Deux heures d’interminables lieux communs sur l’hiver qui est trop froid, les grévistes qui sont pas raisonnables, les bus qui sont trop plein et quand même le service minimum ça serait le minimum ….etc… DEUX HEURES !!!!

Enfin ils rencontrèrent la famille d’accueil et la farce prit un goût de vice. Le mari avait 64 ans, prof de karaté, la femme en avait 30 de moins et autour d’eux cinq fils tous karatékas, de 7 à 15 ans... Leur bibliothèque étaient pleine d’ouvrages sur l’ésotérisme facile : la lévitation tibétaine, les soucoupes volantes, le mystère de Stone Age, les Cathares, les Templiers, les Illuminatis… Paranoïa, rêve d’un monde meilleur, recherche de pouvoir… Raph s’était toujours méfié de ce genre de lecteur mais ils avaient l’air d’une si douillette famille. Pourtant dès le premier instant la mère avaient fait une impression bizarre au couple. Pour autant on écoute pas toujours ses premières impressions. Hélas. Car cette femme là rêvait d’une fille, enfin une ! pour jouer à la poupée, pour pouvoir lui confier sa détresse, lui pourrir la vie à coup de douceur, sa fille, sa chose… et Doudja, qui, comme son frère, était tout sauf une imbécile l’avait parfaitement comprit.
En douceur, en mensonge, avec un art florentin de la stratégie la mère de famille divisa pour mieux régner et obtint la garde de la petite fille, qui laissa faire. En prodigieuse calculatrice de sa propre mort Doudja avait choisit la façon dont ça se passerait : Elle mourait dans les coussins roses, comme un caniche, gorgée de sucre. Et après tout comment lui reprocher ? Comment lui reprocher puisqu’elle savait sans aucun doute qu’elle faisait par la même un cadeau piégé pour cette femme malade, un poison à mort lente, au goût de sirop, bien pire que sa maladie : des regrets éternels.

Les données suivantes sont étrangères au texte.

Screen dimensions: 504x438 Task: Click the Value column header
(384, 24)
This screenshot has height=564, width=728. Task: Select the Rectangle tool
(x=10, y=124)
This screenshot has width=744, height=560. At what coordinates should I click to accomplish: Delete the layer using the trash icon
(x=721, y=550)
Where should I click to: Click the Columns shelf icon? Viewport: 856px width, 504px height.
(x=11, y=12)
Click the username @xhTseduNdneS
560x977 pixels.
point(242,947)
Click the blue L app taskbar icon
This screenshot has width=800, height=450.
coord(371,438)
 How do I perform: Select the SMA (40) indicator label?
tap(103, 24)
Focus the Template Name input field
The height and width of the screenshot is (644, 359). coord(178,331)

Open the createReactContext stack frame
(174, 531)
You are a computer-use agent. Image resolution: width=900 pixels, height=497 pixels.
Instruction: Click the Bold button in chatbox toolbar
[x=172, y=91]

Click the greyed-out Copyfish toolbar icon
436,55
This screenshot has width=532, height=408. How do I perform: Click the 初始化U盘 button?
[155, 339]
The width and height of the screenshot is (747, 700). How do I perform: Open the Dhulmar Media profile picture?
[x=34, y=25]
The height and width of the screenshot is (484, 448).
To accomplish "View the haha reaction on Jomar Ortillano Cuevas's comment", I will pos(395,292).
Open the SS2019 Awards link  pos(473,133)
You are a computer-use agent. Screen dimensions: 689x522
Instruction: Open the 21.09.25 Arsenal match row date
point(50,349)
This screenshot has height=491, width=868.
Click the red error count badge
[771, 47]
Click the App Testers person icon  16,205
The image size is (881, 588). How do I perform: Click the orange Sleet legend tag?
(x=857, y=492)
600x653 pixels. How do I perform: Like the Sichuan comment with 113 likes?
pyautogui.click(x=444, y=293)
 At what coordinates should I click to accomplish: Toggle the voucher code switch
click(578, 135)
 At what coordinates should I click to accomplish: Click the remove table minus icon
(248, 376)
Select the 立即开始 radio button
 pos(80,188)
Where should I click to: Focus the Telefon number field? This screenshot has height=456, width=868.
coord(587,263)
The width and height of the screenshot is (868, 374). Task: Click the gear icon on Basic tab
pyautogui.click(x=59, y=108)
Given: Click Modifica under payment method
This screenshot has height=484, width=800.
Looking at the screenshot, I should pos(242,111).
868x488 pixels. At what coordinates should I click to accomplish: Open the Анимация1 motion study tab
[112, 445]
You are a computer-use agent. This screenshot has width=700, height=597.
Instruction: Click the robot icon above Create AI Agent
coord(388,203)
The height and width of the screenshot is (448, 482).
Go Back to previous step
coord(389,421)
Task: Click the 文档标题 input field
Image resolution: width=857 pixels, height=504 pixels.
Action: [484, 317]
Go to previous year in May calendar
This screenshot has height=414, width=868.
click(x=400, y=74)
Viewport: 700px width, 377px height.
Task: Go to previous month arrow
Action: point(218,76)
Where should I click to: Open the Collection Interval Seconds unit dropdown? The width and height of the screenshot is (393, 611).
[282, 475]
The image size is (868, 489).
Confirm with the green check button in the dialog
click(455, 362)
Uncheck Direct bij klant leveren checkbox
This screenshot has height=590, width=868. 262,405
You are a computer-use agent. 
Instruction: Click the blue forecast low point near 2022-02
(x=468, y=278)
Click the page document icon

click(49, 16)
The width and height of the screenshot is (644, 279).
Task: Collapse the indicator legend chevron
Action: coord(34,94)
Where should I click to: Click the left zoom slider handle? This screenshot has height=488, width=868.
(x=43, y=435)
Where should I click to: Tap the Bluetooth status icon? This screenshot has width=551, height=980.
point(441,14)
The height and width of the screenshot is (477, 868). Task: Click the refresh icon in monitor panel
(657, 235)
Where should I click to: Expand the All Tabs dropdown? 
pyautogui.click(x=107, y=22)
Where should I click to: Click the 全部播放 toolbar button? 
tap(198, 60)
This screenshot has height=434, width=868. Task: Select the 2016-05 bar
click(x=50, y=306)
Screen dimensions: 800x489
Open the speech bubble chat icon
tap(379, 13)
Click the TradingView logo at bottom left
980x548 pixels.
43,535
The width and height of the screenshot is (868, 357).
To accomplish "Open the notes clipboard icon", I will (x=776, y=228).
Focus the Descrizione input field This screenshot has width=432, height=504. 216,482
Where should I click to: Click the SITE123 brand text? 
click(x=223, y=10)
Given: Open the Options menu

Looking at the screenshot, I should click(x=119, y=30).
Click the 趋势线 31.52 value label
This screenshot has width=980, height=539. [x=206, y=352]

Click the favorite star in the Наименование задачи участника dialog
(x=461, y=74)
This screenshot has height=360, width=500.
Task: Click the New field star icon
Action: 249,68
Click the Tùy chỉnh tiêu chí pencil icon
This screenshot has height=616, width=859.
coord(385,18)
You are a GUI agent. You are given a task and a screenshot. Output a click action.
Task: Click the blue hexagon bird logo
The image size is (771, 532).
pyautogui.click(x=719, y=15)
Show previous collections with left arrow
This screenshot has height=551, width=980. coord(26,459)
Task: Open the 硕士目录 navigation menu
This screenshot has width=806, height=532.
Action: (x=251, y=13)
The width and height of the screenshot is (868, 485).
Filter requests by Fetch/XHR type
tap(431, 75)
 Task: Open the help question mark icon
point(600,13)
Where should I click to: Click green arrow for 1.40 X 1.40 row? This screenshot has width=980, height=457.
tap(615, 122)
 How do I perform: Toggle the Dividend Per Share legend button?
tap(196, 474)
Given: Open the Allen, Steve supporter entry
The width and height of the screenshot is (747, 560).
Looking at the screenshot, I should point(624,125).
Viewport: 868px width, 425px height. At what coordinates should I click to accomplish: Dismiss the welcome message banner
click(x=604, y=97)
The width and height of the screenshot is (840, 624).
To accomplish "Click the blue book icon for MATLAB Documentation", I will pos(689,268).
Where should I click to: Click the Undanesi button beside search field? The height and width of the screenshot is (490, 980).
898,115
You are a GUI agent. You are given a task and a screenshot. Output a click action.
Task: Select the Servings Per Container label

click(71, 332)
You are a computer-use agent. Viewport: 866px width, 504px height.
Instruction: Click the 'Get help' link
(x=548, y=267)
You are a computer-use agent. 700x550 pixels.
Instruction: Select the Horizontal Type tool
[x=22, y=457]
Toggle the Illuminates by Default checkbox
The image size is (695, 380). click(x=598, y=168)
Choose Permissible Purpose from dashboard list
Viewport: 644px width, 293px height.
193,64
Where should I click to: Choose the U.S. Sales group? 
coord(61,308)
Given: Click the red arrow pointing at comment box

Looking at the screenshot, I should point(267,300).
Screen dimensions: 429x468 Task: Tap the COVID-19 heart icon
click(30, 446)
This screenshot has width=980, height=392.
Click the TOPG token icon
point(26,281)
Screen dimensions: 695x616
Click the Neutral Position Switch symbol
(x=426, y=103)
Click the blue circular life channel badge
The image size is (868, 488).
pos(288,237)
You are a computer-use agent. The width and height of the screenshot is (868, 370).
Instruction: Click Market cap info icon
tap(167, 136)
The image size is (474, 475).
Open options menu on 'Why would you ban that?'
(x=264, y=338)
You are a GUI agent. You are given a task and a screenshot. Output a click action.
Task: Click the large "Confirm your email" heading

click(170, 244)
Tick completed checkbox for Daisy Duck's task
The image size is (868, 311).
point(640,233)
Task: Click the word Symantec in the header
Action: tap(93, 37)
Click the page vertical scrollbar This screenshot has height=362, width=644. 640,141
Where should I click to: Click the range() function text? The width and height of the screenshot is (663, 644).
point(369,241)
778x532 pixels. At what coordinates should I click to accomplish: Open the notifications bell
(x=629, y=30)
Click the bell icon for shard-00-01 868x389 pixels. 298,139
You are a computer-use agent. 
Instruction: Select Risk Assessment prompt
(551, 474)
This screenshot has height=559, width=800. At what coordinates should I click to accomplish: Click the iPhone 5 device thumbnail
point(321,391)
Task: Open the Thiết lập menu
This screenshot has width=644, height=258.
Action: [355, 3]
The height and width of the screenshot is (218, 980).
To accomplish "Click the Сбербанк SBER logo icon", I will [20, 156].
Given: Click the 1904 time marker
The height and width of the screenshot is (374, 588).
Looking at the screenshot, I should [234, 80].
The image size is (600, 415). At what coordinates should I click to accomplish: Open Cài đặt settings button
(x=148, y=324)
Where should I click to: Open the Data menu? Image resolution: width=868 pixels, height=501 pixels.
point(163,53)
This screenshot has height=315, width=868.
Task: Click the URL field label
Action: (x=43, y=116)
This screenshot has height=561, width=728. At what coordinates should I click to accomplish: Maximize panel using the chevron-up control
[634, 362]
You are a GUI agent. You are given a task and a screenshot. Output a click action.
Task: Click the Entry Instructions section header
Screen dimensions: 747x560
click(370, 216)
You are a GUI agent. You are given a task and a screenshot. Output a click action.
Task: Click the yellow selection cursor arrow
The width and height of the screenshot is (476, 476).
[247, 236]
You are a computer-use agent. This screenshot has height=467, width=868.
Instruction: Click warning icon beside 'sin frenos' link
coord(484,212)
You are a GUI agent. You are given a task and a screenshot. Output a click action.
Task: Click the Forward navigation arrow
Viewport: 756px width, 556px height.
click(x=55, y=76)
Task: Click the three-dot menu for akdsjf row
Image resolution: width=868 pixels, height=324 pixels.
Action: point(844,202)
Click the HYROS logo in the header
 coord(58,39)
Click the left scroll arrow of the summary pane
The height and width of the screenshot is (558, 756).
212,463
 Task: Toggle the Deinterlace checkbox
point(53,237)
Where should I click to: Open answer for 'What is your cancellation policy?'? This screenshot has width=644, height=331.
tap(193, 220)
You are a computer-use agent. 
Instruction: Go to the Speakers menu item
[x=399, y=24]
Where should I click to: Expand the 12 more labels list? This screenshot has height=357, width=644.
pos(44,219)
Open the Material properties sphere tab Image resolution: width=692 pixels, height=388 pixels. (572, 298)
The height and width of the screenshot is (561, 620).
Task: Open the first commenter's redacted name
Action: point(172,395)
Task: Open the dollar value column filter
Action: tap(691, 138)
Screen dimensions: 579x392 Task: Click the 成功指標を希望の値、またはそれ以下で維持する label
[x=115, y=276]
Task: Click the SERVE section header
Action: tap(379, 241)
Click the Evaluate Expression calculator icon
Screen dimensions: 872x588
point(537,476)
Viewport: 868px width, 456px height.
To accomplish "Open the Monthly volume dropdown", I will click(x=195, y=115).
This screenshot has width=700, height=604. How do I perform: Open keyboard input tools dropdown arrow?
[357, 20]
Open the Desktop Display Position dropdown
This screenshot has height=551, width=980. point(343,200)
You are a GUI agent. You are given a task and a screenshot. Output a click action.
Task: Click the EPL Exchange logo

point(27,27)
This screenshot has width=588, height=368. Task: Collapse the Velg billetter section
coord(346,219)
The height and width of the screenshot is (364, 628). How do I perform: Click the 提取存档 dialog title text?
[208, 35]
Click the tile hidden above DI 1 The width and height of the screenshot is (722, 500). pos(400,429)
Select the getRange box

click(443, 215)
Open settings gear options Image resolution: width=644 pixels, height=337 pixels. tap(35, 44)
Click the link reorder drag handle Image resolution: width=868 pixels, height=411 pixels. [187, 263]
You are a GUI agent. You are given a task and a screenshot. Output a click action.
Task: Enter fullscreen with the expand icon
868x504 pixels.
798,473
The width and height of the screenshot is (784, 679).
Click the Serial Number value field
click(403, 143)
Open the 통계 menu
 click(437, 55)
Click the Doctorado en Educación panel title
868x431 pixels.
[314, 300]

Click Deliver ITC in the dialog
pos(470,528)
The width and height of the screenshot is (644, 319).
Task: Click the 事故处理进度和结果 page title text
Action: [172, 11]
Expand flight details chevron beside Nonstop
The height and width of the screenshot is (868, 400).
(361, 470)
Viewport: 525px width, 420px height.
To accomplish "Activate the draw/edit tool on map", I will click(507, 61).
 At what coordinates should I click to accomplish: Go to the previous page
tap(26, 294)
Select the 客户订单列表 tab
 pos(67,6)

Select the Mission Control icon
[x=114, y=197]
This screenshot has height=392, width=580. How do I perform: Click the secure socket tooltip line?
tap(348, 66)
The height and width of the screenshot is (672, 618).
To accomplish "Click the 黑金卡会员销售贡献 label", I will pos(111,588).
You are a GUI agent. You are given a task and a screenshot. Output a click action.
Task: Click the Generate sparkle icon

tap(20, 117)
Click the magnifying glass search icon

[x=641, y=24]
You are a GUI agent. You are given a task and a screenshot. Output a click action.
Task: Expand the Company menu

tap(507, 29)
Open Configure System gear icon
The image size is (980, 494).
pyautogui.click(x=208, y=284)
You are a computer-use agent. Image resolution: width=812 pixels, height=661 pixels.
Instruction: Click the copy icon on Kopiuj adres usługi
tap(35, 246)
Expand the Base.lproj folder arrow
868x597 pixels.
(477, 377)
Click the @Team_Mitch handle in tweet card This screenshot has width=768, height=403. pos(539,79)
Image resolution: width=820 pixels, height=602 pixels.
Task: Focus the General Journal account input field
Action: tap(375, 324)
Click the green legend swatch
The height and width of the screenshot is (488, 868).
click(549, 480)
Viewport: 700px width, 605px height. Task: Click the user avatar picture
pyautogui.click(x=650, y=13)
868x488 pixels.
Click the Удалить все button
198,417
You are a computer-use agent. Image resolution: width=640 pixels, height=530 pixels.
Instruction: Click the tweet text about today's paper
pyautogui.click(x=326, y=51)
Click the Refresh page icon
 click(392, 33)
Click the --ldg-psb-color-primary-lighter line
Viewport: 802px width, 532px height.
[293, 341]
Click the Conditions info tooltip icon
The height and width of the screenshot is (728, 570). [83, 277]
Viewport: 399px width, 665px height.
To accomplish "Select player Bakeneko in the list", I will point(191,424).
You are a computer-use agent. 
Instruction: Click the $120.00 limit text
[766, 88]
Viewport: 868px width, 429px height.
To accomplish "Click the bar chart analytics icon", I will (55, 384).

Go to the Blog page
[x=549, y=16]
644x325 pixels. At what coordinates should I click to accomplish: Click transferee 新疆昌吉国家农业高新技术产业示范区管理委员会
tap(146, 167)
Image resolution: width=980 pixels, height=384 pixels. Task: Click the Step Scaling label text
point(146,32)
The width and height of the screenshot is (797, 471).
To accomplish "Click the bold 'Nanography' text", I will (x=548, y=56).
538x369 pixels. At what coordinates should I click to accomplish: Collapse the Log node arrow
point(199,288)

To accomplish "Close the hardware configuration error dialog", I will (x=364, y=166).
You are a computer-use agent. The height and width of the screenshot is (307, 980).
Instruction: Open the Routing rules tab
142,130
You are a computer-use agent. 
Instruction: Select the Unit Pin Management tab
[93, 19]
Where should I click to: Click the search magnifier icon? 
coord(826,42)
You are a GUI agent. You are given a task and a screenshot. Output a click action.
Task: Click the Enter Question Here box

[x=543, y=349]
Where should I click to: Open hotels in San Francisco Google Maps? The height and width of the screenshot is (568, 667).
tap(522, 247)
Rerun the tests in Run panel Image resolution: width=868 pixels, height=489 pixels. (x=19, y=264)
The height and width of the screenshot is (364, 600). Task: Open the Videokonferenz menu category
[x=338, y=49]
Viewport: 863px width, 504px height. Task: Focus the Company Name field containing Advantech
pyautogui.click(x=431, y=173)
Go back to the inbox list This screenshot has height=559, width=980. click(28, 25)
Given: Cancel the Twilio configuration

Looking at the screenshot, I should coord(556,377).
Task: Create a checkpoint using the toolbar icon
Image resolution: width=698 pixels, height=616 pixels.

Cela dura trois ans et quatre juges. Quatre juges qui se passèrent le dossier comme des hippies le pétard. Trois ans durant lesquels ils se fabriquèrent l’image de la famille d’accueil parfaite, et futurs adoptants modèles. Ils louèrent un trois pièces, la troisième devant être réservé aux enfants, comme Anna et Raph l’avaient promit à cette assistante sociale qui ne les écoutait pas. Ils reçurent les enfants, les emmenèrent en vacance, mais ils ne les reçurent pas beaucoup parce que, bien sûr pendant qu’Anna planait sur son nuage de certitude, les autres s’entre déchiraient à belle dent sur le sort des mômes, psychologues, médecin de Doudja, Sarah, la mère de famille…
Et puis dans son besoin de se montrer comme un exemple magnifique et unique sur terre, sans doute, Anna se laissa convaincre par l’association de passer avec lui à la télé. Ils avaient l’air d’un ange et d’une vision Pulp de la brune des années 50, trop maquillés l’un comme l’autre. Raph se sentait comme un fauve pris au piège, Anna marchait sur un nuage de dignité. En face d’eux, une journaliste apoplectique qui leur avait confié dans la loge qu’elle aussi un jour elle adopterait des petits sidéens… Le fauve en cage, avec son instinct habituel avait parfaitement saisit l’effet qu’ils feraient dans le poste, eux deux, jeunes, beaux, le couple idéal qui allaient au front pour les autres, et il surveilla ce qu’il dit à cette dingue au micro, il laissa juste échapper une formule « on en prend pour dix ans » et la dingue la reprit sur le plateau. Le faire parler sans doute, avec une formule choc, la sienne… il avait marmonné une réponse, mais la formule avait bien tapé. Sarah comprit qu’ils voulaient garder les enfants dix ans, le père de famille karatéka leur expliqua qu’en fait c’était pour 50 ans qu’ils en avaient, bref même le quart d’heure célébrité ressembla à une farce.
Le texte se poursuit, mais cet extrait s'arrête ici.